Definición
La relación interdependiente mediante la cual las características de la vivienda —incluyendo la condición física (p. ej., humedades, moho, riesgos estructurales), la estabilidad (seguridad de tenencia, riesgo de desalojo, sin hogar), la ubicación (proximidad a servicios y riesgos ambientales) y la asequibilidad— influyen en la salud individual y poblacional a través de exposiciones directas, recursos materiales, factores psicosociales y la facilitación o limitación del acceso a la atención y al autocuidado.
Principio
Principio
La vivienda afecta la salud por tres vías causales: (1) exposiciones materiales (peligros físicos y ambientales), (2) vías de acceso y recursos (asequibilidad, ubicación, acceso a servicios) y (3) estrés psicosocial (inestabilidad, hacinamiento, estigma); la interacción entre estas vías determina el efecto sanitario neto.
Demostración
Demostración
Escenario Ilustrativo → Una persona que alquila un piso inaccesible económicamente y con moho sufre exacerbaciones asmáticas recurrentes (Reconocimiento).

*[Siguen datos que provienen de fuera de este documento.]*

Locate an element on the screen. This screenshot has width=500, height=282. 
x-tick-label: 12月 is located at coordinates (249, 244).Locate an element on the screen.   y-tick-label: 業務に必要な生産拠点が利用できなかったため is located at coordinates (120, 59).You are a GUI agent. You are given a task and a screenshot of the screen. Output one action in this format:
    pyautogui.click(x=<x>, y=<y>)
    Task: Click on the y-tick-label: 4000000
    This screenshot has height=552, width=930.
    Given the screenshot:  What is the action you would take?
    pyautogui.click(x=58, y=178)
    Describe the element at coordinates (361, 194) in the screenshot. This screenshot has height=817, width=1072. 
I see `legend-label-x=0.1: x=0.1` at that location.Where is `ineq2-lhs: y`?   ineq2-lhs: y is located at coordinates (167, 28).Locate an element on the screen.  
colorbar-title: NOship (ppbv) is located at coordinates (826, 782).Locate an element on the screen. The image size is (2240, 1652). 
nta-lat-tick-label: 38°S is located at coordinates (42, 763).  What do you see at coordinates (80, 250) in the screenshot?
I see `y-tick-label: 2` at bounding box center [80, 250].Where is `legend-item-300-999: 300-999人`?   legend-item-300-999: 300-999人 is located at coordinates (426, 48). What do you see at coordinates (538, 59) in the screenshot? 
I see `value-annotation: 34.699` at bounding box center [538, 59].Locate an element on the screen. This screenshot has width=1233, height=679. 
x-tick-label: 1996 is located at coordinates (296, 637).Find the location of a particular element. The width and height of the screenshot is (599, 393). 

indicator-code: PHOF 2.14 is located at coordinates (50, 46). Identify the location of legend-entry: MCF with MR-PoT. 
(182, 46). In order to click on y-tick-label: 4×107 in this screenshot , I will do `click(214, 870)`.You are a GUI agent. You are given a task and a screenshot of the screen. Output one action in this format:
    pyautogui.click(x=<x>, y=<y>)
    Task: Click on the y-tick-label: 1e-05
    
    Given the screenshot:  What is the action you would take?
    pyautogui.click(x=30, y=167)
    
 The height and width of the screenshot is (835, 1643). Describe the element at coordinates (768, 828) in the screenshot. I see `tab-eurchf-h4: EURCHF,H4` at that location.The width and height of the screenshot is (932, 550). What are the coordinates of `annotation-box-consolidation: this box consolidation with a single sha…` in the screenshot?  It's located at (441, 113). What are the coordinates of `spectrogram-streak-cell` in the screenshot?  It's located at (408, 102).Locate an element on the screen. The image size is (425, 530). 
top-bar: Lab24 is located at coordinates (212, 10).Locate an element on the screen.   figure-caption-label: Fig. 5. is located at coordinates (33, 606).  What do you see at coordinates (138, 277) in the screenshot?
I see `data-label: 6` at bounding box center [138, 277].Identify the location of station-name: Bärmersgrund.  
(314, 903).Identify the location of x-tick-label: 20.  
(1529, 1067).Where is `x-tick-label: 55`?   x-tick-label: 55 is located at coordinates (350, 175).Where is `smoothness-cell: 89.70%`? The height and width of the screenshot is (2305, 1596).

El equipo de salud registra visitas frecuentes a urgencias y dificultad para mantener la terapia inhalada porque las mudanzas y la carga financiera interrumpen el seguimiento (Acción). La estabilización de la vivienda y la remediación de la humedad reducen las exposiciones y permiten un manejo ambulatorio continuo, disminuyendo las visitas agudas en meses posteriores (Consecuencia).
Aplicación incorrecta
Aplicación incorrecta
Tratar la vivienda como una variable binaria ('vivienda sí' vs 'sin vivienda') y concluir que cualquier intervención de vivienda mejorará la salud por igual. Este error pasa por alto dimensiones como calidad, ubicación, asequibilidad y los tiempos necesarios para que los efectos en salud se materialicen.
Consecuencia
Consecuencia
Reconocer la vivienda como determinante de la salud orienta intervenciones multisectoriales (reparaciones, subsidios, prevención de desahucios, vivienda con apoyo) y planes de atención integrados; ignorarlo perpetúa morbilidad evitable, aumenta el uso de atención aguda y desplaza costes al ámbito clínico sin abordar causas en origen.
Inversión
Inversión
Cuando un evento agudo no mediado por la vivienda (p. ej. un traumatismo) o una enfermedad predominantemente genética determinan el resultado, modificar la vivienda tendrá un efecto limitado en ese resultado específico; asimismo, no es esperable una mejora rápida de la salud si persisten déficits estructurales de la vivienda y faltan apoyos sociales.
Límite
Límite
Claramente dentro: enfermedad respiratoria crónica agravada por humedad y moho persistentes en el interior. Caso límite: gentrificación que mejora el parque de viviendas pero desplaza inquilinos, produciendo efectos mixtos en salud por la ruptura social. Claramente fuera: un trastorno metabólico hereditario cuyo curso clínico es independiente de las condiciones de vivienda.
Tensión semántica
Tensión semántica
Atención clínica individual (tratamiento de síntomas) ↔ políticas públicas de vivienda (regulación, subsidios, planificación urbana): la atención clínica mitiga el daño individual mientras que la política transforma el riesgo poblacional; ambos requieren distintos tipos de evidencia, plazos y actores.
Síntesis
Síntesis
El Nexo Vivienda–Salud es multidimensional y mecanístico: las mejoras sostenibles en salud exigen acciones coordinadas sobre calidad, estabilidad y asequibilidad de la vivienda; la vivienda actúa simultáneamente como contexto clínico y objetivo de política pública.